B. Seller and Buyer desire to amend the terms of the Agreement to provide
Seller with a portion of the rental space at School No. 113 to conduct affairs
of Seller and/or The TesseracT Group, Inc.;
AMENDMENT
NOW, THEREFORE, in consideration of TEN AND NO/100 DOLLARS ($10.00) and
other valuable consideration, the receipt and sufficiency of which are hereby
acknowledged, the parties hereto agree as follows:
1. LEASE. Buyer agrees that, following the Closing, Buyer shall lease to
Seller, and Seller shall lease from Buyer, the space shown on EXHIBIT A in the
building on the premises located at 0000 X. Xxx Xxxx, Xxxxxxx, Xxxxxxx
("Property"), along with non-exclusive rights to the common areas which include
but are not limited to, parking spaces, ingress and egress from the parking lot,
and access to the Property through the outside door of the Property, for a
period of sixty (60) days beginning at the on the Closing Date (the "Lease
Term"). Buyer and Seller agree that the rental amount for the Property during
the Lease Term shall be $0.00. Buyer agrees to cooperate in all respects with
Seller. Seller shall not be liable for any rent of any nature whatsoever for use
of the Property and Seller shall be able to remove any and all personal property
not included in the Purchased Assets (as defined in the Purchase Agreement).
2. REIMBURSEMENT OF EQUIPMENT INSTALLATION COSTS. At Closing, Buyer agrees
that it will reimburse Seller for Seller's costs and expenses for phone and
speaker system installation in the amount of EIGHTEEN THOUSAND THIRTY-FIVE AND
38/100 DOLLARS ($18,035.38).
3. CHOICE OF LAW. This Agreement shall be governed by and interpreted in
accordance with the laws of the State of Arizona and, as applicable, the
Bankruptcy Code.
4. PARAGRAPH HEADINGS. The Section, Article and paragraph headings
contained herein are for convenience only and shall have no substantive bearing
on the interpretation of this Agreement.
5. RULES OF INTERPRETATION. The following rules of interpretation shall
apply to this Agreement, the Schedules hereto and any certificates, reports or
other documents or instruments made or delivered pursuant to or in connection
with this Agreement, unless otherwise expressly provided herein or therein and
unless the context hereof or thereof clearly requires otherwise:
5.1 A reference to any document or agreement shall include such
document or agreement as amended, modified or supplemented from time to time in
accordance with its terms, and if a term is said to have the meaning assigned to
such term in another document or agreement and the meaning of such terms therein
is amended, modified or supplemented, then the meaning of such term herein shall
be deemed automatically amended, modified or supplemented in a like manner.

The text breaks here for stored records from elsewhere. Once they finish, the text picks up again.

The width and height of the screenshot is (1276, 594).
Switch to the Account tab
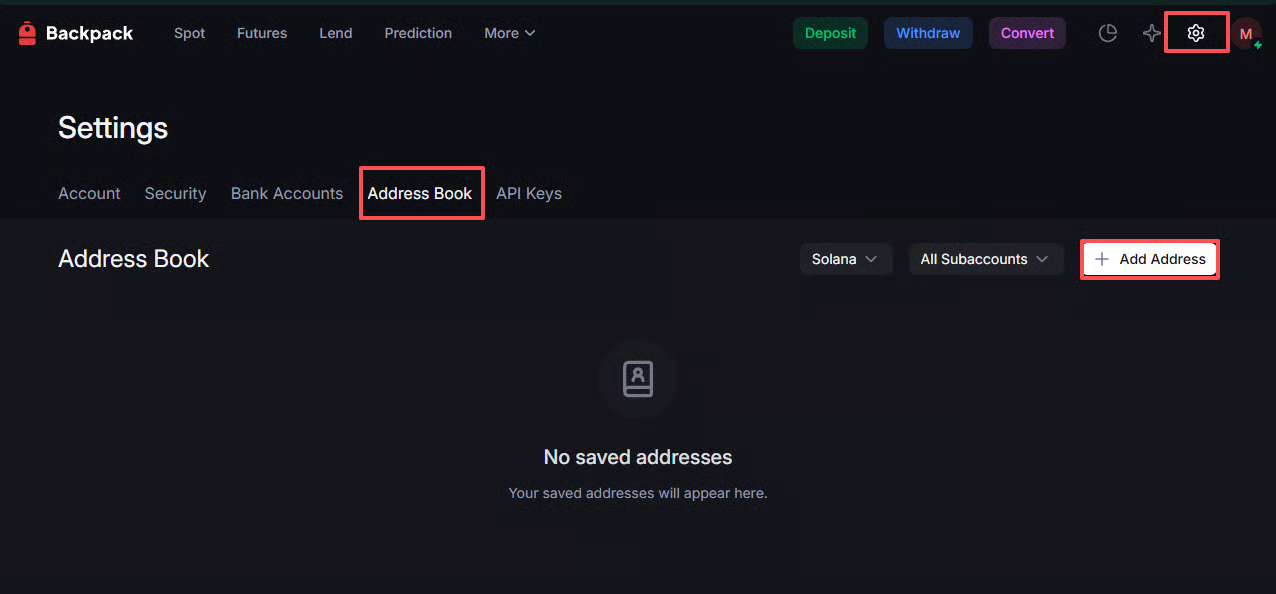[89, 193]
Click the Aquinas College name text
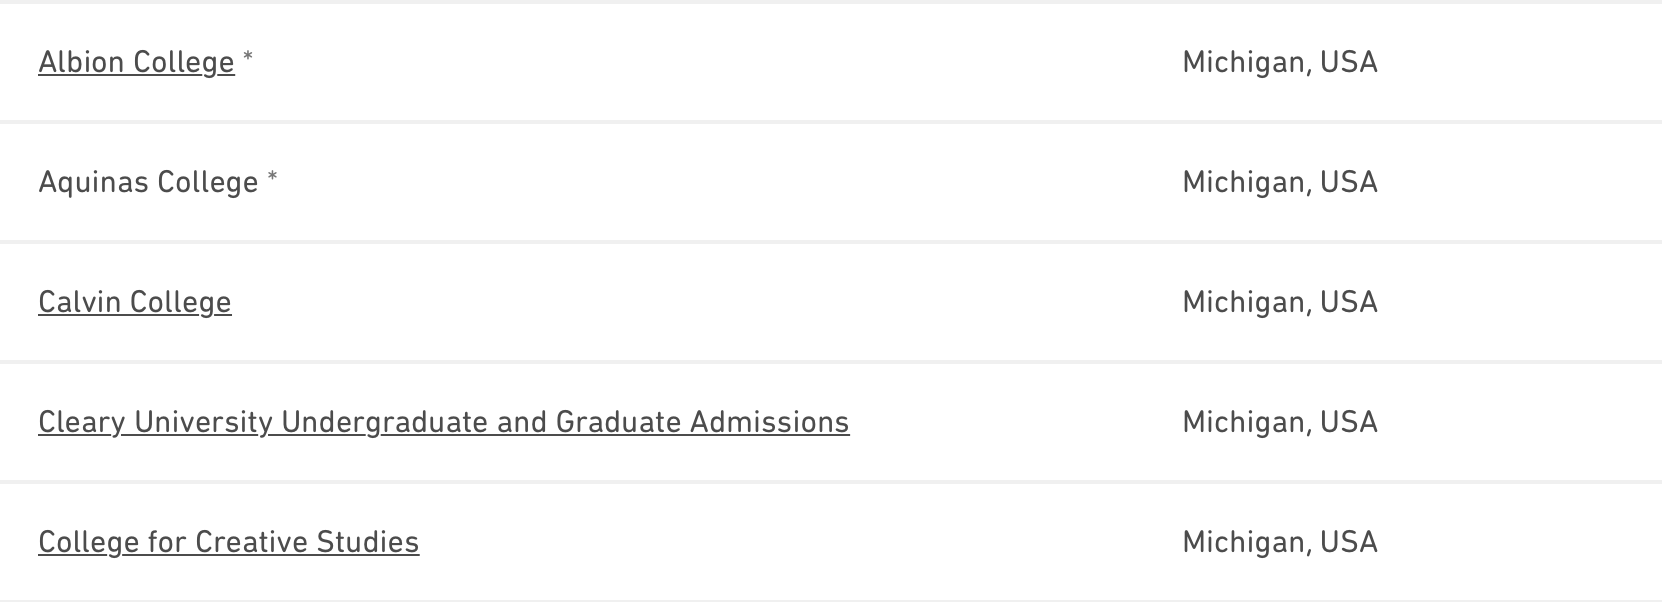 148,182
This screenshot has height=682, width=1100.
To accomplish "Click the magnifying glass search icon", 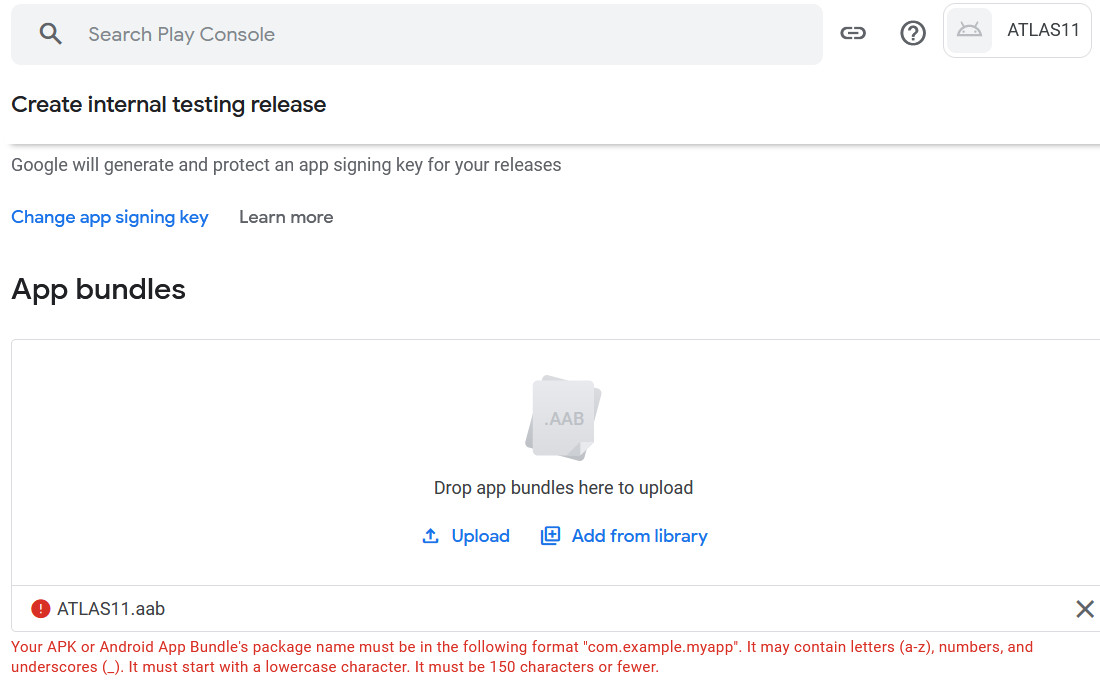I will coord(50,34).

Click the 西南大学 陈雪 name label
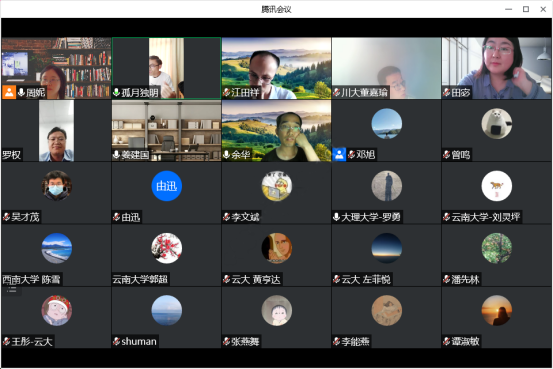tap(31, 279)
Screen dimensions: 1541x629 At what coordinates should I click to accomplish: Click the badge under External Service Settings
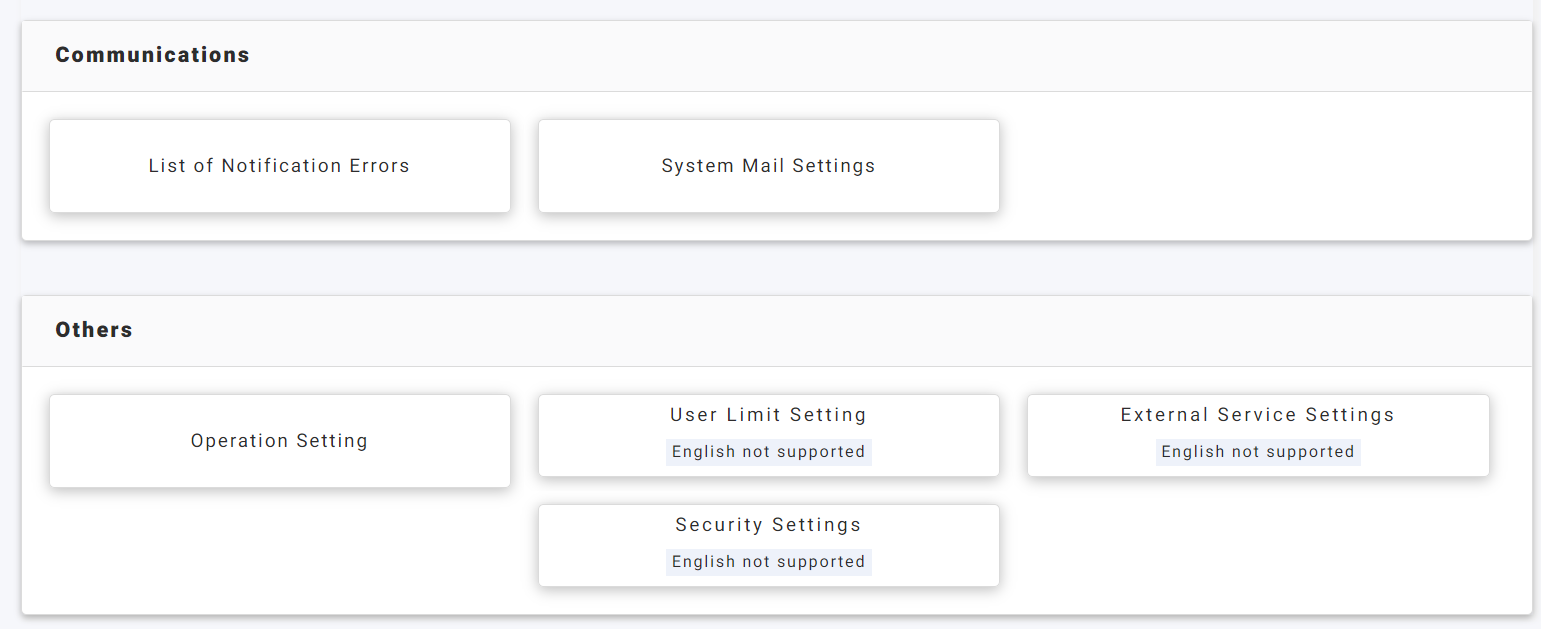(x=1257, y=452)
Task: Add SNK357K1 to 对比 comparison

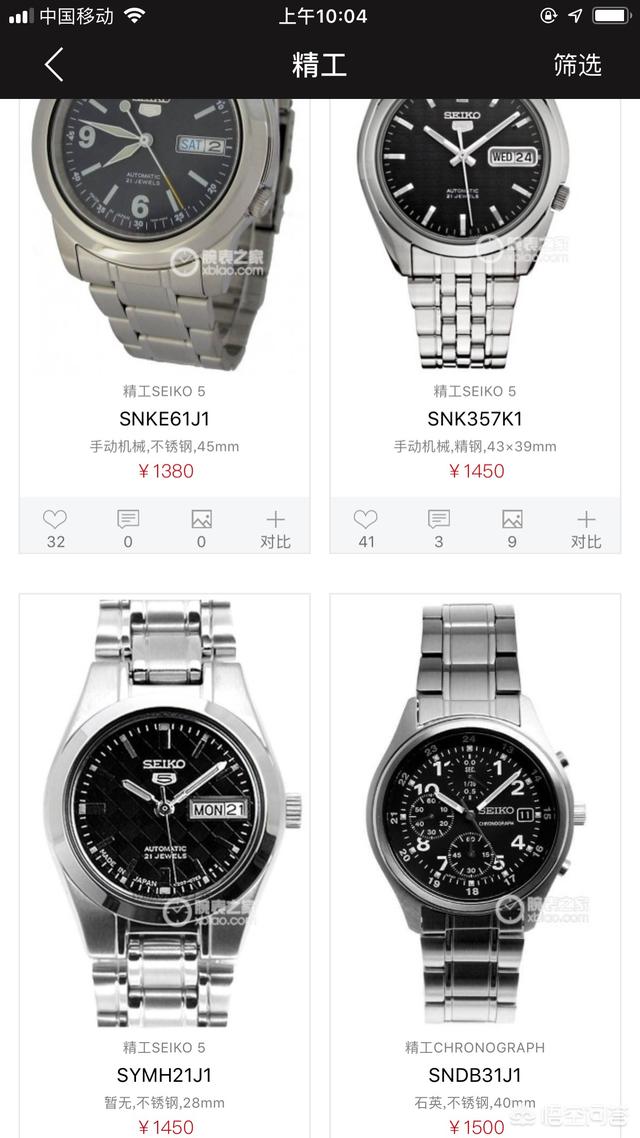Action: [586, 528]
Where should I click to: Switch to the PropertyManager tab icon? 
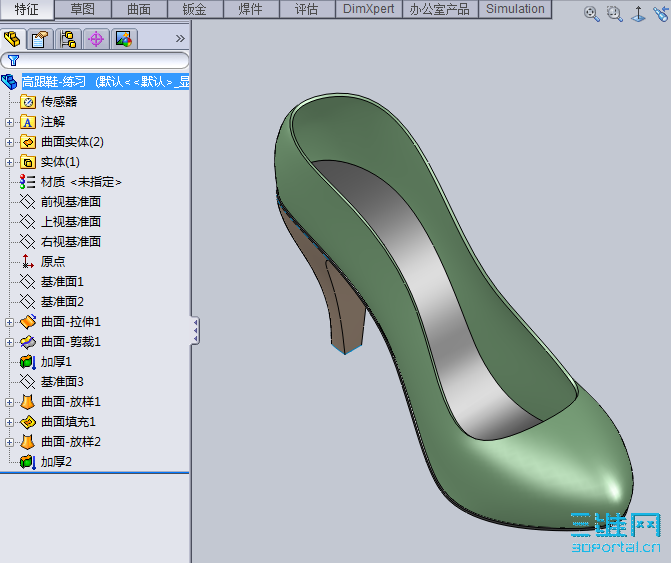40,39
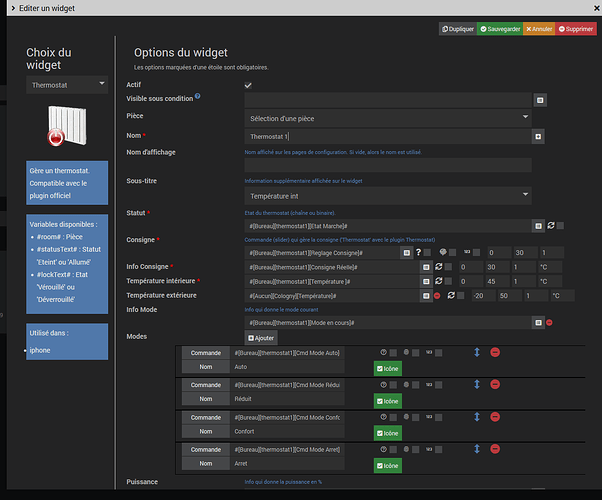
Task: Open command picker for Visible sous condition
Action: point(539,100)
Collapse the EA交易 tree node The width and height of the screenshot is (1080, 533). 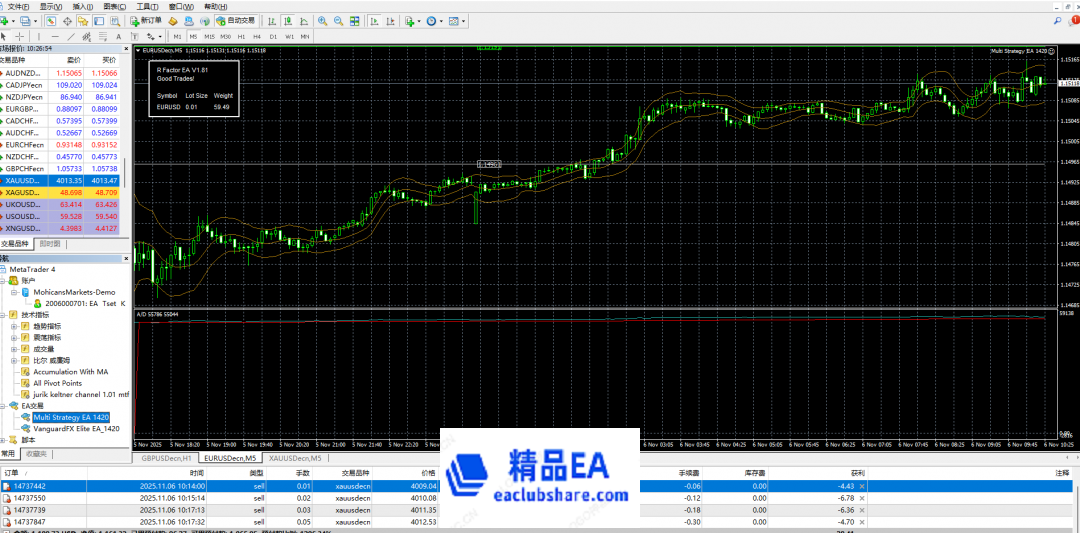coord(4,405)
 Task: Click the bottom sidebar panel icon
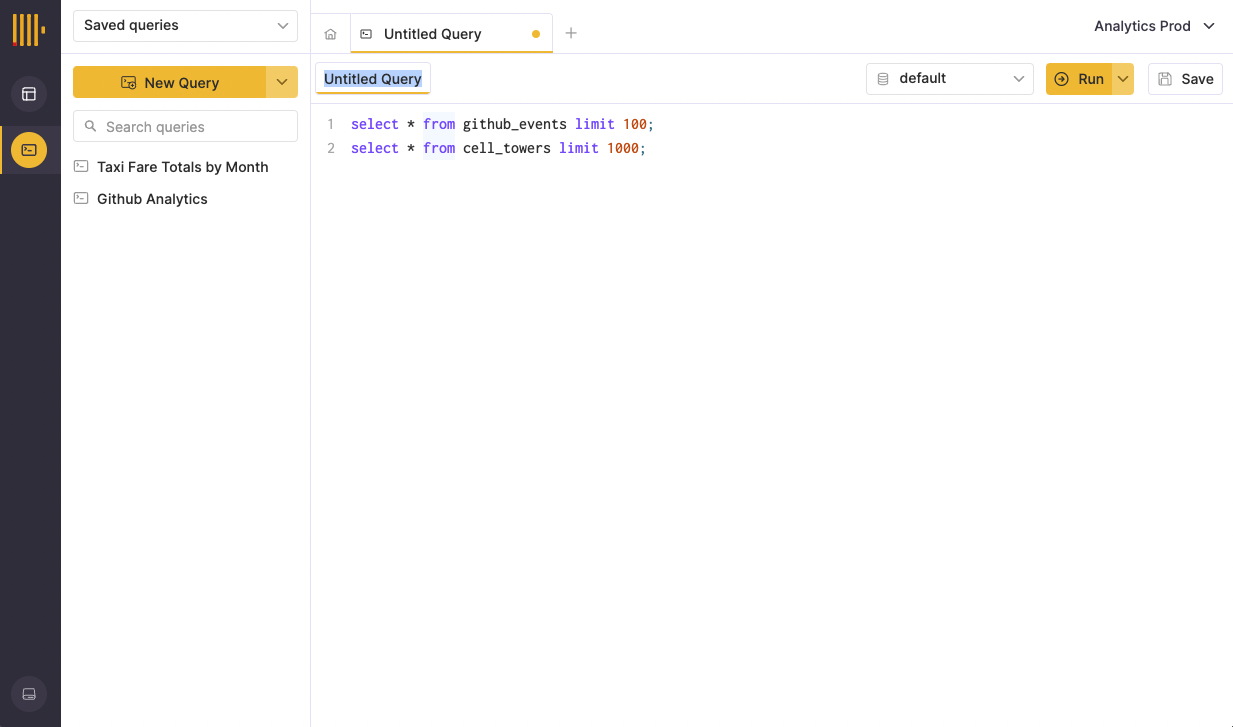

5.2 References to the plural include the singular, the singular the
plural and the part the whole.
5.3 The words "include," "includes," and "including" are not limiting.
5.4 A reference to any law includes any amendment or modification to
such law which is in effect on the relevant date.
5.5 A reference to any person or entity includes its successors, heirs
and permitted assigns.
5.6 The words "hereof," "herein," "hereunder," and similar terms in
this Agreement refer to this Agreement as a whole and not to any particular
provision of this Agreement.
5.7 All Schedules to this Agreement constitute material terms of this
Agreement and are incorporated fully into the terms of this Agreement.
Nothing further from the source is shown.